#### What to produce
Rewrite all of the material below, substituting "control" for each occurrence of "button" and keeping everything else the same. Leave the pictures out of your answer.

#### Dataset content

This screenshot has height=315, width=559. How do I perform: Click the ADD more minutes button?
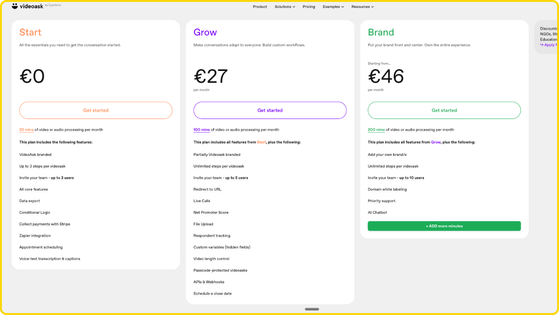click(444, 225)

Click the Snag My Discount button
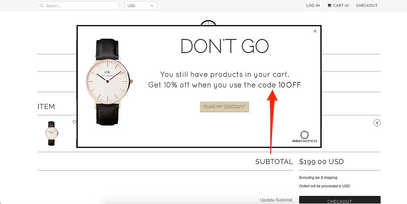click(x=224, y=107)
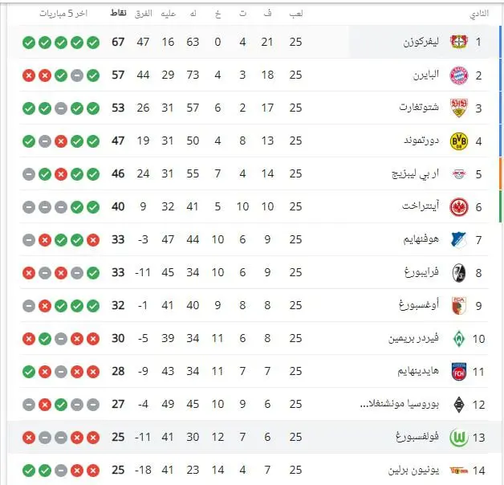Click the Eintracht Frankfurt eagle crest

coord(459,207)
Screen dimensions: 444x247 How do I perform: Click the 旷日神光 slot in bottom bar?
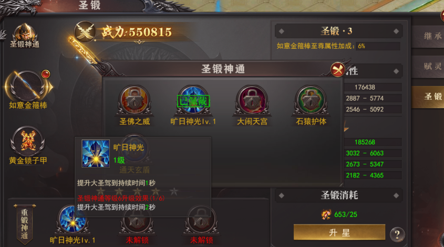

#### Exercise output
This screenshot has height=315, width=559. How do I perform: Click the ADD more minutes control?
click(444, 225)

Click the Snag My Discount control
click(x=224, y=107)
Click the Eintracht Frankfurt eagle crest

coord(459,207)
Screen dimensions: 444x247 How do I perform: Click the 旷日神光 slot in bottom bar?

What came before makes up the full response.